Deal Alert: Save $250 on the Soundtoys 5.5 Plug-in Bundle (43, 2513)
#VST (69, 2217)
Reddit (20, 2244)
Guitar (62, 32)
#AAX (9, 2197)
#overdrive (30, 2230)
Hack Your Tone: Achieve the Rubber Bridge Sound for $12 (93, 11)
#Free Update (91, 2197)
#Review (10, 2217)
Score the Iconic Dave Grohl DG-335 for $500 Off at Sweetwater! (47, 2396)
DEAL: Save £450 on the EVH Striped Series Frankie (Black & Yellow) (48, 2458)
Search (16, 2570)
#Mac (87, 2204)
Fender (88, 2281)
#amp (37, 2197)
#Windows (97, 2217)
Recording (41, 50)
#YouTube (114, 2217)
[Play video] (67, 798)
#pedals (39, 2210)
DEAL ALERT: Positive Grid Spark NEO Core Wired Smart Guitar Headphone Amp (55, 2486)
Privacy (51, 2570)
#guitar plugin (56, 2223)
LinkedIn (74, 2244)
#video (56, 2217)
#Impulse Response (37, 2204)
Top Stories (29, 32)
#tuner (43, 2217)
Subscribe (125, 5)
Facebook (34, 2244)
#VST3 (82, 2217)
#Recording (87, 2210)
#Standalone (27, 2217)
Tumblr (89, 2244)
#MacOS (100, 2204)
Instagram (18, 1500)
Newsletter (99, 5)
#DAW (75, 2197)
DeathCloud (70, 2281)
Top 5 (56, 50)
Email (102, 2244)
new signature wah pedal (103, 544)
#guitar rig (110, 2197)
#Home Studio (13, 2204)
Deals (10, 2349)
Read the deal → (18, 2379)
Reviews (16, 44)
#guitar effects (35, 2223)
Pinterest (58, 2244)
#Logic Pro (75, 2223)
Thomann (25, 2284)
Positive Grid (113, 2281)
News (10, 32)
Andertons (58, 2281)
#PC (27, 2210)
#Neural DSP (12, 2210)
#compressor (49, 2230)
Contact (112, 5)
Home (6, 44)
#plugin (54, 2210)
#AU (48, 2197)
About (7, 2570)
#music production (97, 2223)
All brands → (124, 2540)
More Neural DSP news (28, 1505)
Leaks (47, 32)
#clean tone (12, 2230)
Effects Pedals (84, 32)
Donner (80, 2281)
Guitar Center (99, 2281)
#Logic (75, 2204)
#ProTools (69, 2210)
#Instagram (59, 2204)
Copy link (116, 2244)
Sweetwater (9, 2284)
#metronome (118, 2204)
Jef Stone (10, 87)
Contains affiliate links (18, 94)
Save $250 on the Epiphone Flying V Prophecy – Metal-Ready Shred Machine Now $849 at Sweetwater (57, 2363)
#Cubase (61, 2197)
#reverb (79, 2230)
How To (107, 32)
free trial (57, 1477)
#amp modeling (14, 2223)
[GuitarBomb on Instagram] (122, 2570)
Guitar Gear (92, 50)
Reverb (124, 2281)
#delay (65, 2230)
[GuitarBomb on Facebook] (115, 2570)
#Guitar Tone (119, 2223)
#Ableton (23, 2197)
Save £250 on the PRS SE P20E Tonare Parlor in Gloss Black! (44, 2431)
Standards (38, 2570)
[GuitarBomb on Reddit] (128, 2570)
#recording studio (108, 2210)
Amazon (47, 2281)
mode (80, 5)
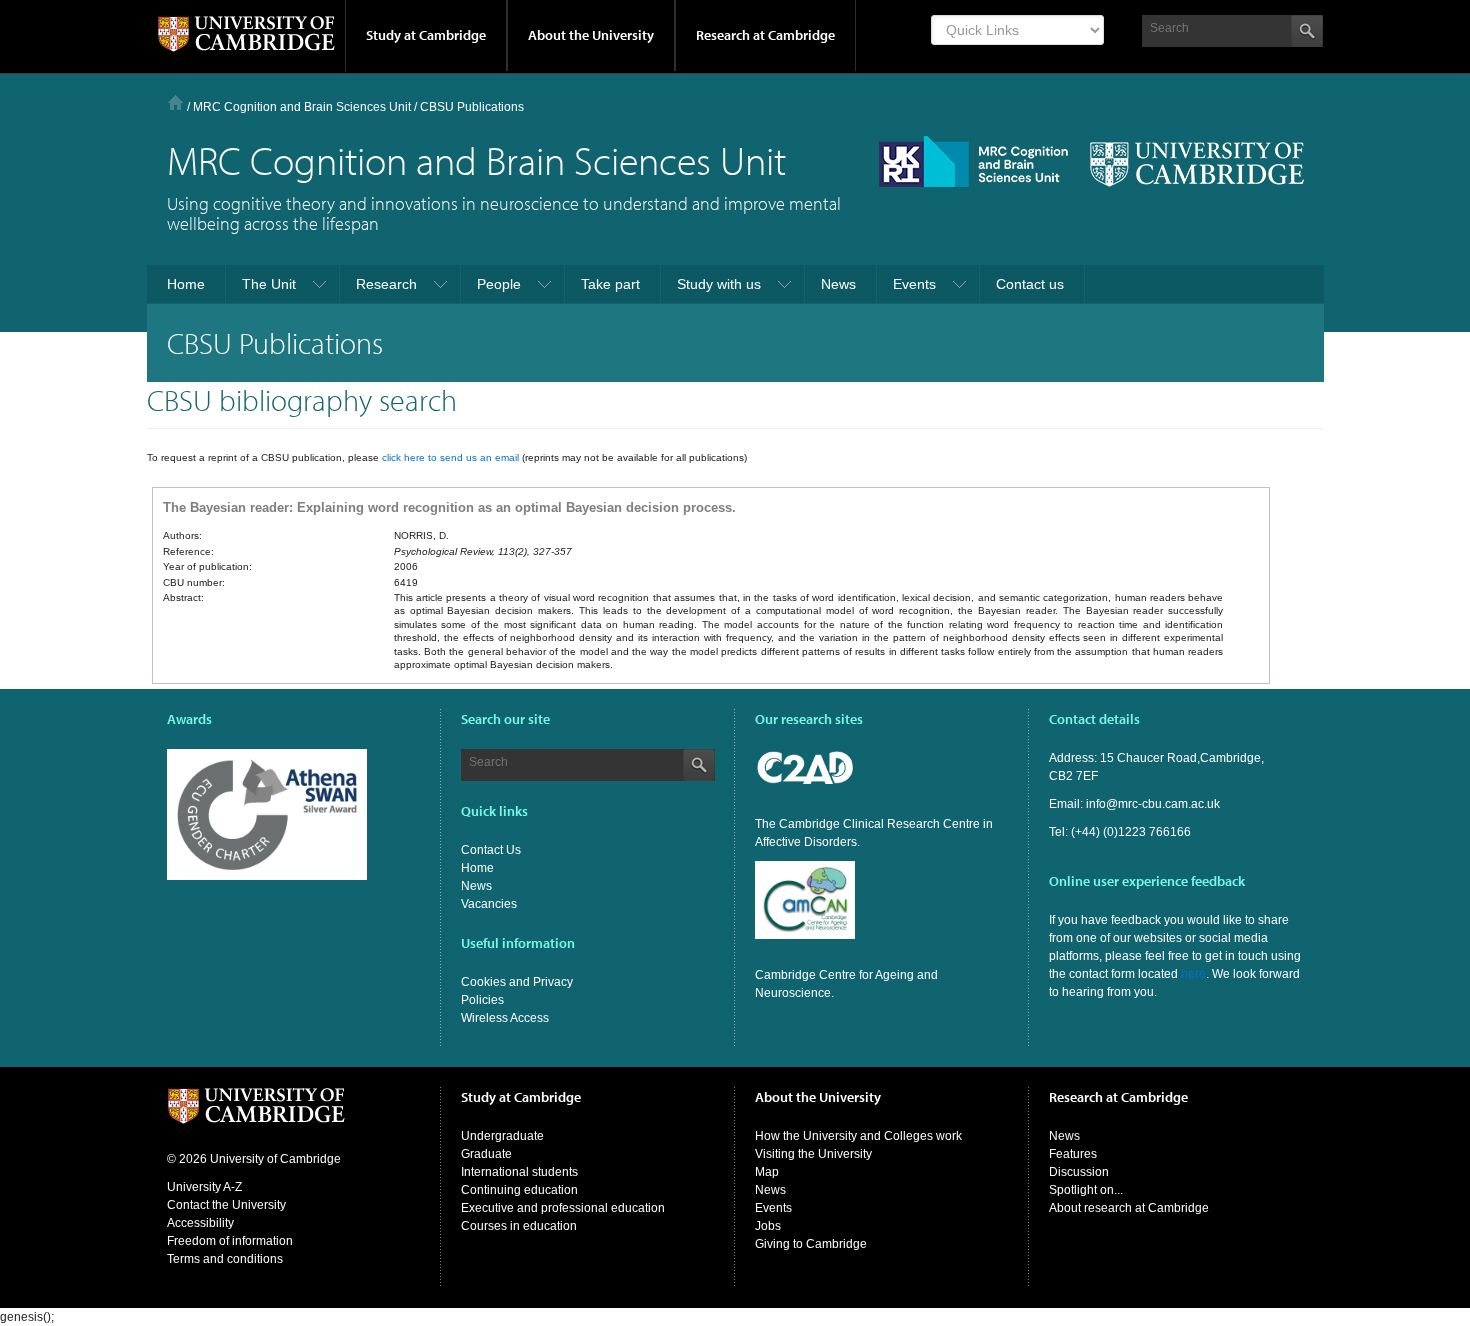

* * *

Work task:
Would you retype exactly the lines running from the line that contains "#amp modeling (14, 2223)" through the end of the listing above, both included? Skip every picture.

Finished exercise:
#amp modeling (14, 2223)
[GuitarBomb on Instagram] (122, 2570)
Guitar Gear (92, 50)
Reverb (124, 2281)
#delay (65, 2230)
[GuitarBomb on Facebook] (115, 2570)
#Guitar Tone (119, 2223)
#Ableton (23, 2197)
Save £250 on the PRS SE P20E Tonare Parlor in Gloss Black! (44, 2431)
Standards (38, 2570)
[GuitarBomb on Reddit] (128, 2570)
#recording studio (108, 2210)
Amazon (47, 2281)
mode (80, 5)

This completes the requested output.